Because head pain is conveyed mostly by the trigeminal nerve, any region innervated by trigeminal nerves could hypothetically trigger a headache. Recently, the trochlear area has been described as an unrecognized trigger point in some migraineurs with trochleitis and a new type of headache, primary trochlear headache, has also been described (3, 6). This type of headache is an painful intraorbital, extraocular disorder with the maximum pain located in the inner–upper part of the orbit. Several mechanical ancillary features, such as examination of the involved trochlea or vertical eye movements, exacerbate pain, which is relieved by injecting lidocaine or corticosteroids on the sore trochlea.
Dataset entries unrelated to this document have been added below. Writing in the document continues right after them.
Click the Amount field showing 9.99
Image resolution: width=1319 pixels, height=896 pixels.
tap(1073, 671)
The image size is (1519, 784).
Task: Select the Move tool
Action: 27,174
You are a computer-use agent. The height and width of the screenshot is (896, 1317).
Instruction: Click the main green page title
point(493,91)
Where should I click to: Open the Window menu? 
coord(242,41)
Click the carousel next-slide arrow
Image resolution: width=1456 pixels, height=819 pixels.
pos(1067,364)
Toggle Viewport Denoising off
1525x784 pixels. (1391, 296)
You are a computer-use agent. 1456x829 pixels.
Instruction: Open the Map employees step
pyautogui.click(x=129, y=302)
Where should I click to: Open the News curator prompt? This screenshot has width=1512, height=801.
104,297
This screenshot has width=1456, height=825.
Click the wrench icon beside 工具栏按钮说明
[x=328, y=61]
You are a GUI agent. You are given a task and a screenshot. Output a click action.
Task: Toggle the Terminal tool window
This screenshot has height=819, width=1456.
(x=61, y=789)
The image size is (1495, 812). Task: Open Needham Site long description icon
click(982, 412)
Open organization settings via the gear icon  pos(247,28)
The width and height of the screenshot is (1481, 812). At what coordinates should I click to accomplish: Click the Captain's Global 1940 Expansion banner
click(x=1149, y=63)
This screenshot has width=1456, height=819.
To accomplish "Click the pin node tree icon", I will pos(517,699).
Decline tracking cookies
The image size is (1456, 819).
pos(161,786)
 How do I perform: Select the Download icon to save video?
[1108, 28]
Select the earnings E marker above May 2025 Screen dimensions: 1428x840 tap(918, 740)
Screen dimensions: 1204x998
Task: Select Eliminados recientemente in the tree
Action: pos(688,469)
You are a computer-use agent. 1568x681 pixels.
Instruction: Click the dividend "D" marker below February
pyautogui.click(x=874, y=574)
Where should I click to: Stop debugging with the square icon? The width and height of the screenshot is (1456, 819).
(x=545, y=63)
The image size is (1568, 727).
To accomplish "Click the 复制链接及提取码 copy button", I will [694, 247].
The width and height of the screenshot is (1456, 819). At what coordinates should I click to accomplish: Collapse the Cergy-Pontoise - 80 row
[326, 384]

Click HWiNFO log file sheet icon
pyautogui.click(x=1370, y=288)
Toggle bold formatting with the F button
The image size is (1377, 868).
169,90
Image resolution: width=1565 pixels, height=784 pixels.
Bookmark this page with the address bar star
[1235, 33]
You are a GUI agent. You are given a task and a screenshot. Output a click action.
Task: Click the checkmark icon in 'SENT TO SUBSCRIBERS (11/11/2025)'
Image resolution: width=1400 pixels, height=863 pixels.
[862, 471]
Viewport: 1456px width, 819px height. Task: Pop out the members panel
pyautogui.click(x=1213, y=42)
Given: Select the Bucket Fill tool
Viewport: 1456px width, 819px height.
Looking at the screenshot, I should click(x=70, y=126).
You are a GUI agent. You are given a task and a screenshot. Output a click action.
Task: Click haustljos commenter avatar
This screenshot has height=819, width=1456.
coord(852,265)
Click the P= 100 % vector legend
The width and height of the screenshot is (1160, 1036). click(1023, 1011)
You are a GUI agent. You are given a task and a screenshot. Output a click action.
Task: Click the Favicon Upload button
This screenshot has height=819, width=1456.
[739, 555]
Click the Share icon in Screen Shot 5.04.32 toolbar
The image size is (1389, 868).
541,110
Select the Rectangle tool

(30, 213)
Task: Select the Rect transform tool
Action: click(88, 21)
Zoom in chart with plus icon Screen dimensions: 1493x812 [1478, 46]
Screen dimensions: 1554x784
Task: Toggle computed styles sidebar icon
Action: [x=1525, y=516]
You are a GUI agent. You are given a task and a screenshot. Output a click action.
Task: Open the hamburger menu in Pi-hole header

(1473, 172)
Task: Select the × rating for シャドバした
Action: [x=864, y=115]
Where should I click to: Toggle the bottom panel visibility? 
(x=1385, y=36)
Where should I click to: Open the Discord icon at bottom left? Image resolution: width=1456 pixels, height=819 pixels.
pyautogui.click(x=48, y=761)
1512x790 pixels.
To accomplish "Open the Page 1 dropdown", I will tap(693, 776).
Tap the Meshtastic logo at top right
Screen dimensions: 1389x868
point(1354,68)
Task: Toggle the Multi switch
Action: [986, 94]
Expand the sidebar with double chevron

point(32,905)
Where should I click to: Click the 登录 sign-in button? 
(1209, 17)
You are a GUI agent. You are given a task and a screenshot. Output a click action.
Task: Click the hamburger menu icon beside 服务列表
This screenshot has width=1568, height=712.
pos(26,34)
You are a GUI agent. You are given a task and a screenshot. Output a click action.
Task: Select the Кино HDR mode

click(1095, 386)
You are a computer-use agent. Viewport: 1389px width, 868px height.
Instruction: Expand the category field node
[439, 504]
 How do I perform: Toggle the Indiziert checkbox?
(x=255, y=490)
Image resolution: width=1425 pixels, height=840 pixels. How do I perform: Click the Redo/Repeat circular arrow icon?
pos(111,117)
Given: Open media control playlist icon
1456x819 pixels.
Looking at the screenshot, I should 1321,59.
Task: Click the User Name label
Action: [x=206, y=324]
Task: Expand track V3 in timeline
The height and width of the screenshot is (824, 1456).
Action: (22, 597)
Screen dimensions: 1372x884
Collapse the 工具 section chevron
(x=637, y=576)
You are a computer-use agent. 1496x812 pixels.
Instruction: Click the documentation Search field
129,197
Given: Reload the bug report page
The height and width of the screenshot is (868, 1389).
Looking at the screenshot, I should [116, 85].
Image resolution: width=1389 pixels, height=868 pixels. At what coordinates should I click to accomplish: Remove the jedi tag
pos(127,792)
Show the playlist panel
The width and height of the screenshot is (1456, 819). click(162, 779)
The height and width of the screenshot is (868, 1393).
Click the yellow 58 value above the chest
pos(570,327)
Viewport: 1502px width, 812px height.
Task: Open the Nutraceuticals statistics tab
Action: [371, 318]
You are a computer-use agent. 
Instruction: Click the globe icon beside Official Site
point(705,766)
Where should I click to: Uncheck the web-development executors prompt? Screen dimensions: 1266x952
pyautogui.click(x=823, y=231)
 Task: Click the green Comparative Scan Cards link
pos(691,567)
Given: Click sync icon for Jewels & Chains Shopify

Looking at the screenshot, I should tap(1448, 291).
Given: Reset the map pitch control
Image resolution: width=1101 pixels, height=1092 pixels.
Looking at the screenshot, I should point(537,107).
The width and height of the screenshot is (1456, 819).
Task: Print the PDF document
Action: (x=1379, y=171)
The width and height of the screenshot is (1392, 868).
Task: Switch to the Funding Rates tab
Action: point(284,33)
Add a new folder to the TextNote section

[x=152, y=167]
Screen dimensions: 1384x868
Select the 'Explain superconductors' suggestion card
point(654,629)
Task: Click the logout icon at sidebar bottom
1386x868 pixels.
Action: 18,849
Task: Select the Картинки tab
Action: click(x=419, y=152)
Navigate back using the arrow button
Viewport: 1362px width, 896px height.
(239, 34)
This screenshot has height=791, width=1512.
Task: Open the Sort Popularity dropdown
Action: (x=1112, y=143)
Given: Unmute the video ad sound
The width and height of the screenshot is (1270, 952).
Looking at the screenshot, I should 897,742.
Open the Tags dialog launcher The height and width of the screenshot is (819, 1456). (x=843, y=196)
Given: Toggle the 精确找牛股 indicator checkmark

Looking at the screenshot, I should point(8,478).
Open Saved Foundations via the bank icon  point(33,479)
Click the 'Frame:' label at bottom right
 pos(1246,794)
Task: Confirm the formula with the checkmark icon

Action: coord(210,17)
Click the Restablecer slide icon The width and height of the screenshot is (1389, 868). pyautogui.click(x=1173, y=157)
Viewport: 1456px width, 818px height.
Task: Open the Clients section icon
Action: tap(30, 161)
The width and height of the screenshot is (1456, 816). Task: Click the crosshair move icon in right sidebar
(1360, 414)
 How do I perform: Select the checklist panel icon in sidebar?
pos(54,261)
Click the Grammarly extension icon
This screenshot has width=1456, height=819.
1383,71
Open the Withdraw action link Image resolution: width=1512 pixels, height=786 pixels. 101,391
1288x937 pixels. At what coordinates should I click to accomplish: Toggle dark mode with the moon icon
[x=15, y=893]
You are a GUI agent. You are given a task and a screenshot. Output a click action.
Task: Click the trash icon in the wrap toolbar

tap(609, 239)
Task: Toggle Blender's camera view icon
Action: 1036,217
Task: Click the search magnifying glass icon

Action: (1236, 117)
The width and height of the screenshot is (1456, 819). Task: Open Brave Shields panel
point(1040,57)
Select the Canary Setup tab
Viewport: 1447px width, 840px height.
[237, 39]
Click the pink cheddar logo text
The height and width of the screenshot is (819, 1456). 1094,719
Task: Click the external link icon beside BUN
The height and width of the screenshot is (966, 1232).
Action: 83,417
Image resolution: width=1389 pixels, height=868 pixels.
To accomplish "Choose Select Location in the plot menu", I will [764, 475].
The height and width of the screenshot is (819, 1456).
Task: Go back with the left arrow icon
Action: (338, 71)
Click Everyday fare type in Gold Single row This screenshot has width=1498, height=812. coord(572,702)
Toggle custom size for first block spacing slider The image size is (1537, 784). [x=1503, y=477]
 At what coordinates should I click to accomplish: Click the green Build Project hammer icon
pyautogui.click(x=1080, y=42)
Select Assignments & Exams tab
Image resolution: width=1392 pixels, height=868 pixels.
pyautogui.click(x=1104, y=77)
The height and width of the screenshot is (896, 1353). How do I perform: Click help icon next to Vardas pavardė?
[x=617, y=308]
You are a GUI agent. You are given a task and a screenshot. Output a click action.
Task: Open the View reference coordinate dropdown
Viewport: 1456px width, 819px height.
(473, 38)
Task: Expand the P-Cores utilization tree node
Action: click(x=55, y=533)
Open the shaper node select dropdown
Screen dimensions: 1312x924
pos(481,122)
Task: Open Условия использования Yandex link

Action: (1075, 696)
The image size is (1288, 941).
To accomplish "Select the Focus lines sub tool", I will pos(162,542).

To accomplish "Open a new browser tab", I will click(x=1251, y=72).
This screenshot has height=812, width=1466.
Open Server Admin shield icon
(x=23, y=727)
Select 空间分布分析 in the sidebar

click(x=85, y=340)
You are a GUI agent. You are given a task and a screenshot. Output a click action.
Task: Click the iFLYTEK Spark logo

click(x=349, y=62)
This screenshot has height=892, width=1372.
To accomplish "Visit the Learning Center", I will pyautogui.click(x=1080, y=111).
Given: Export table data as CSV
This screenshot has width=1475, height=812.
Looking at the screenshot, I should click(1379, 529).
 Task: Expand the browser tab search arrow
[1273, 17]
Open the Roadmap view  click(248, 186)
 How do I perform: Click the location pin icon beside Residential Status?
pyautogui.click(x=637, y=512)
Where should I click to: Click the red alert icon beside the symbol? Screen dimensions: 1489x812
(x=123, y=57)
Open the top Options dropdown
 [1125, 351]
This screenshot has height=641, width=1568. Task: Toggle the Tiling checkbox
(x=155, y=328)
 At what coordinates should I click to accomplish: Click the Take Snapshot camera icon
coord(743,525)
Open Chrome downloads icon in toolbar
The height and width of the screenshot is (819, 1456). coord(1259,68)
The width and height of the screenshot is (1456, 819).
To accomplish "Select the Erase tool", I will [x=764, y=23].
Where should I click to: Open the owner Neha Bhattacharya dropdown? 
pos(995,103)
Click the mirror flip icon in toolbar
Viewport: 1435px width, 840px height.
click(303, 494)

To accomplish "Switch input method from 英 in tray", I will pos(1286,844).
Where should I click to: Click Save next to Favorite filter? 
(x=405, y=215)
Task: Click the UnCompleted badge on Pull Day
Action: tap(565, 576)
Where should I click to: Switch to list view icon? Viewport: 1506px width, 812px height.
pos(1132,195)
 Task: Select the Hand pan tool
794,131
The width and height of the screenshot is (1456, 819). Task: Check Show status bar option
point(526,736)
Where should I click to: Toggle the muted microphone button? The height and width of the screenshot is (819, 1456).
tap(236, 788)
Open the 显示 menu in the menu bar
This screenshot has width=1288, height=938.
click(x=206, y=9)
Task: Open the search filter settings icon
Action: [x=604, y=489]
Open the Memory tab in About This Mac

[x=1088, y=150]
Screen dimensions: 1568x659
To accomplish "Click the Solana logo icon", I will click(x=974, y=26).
Frequently, primary trochlear headache is associated with other types of headache such as chronic migraine, episodic migraine or tension-type headache. In the latter, myofascial trigger points in the superior oblique muscle and the presence of a myofascial disorder in the trochlear region have been described which may contribute to its pathogenesis (7). Primary trochlear headache may increase the nociceptive output toward the caudalis trigeminal nuclei, thus contributing to a possible central sensitization and perpetuating the course of the symptoms in migraineurs (8). Treatment of primary trochlear headache would relieve such cells from the excessive input, thus decreasing their firing rate. The association with chronic paroxysmal hemicrania has not been previously described. However, the good response of this patient suggests that intervention in the trochlear region could be useful in chronic paroxysmal hemicrania and other types of headache in which the pain is referred to the orbital region. The trochlea should be examined carefully in every patient complaining of orbital pain or headache, especially when adequate control of pain has not been achieved with conventional therapy.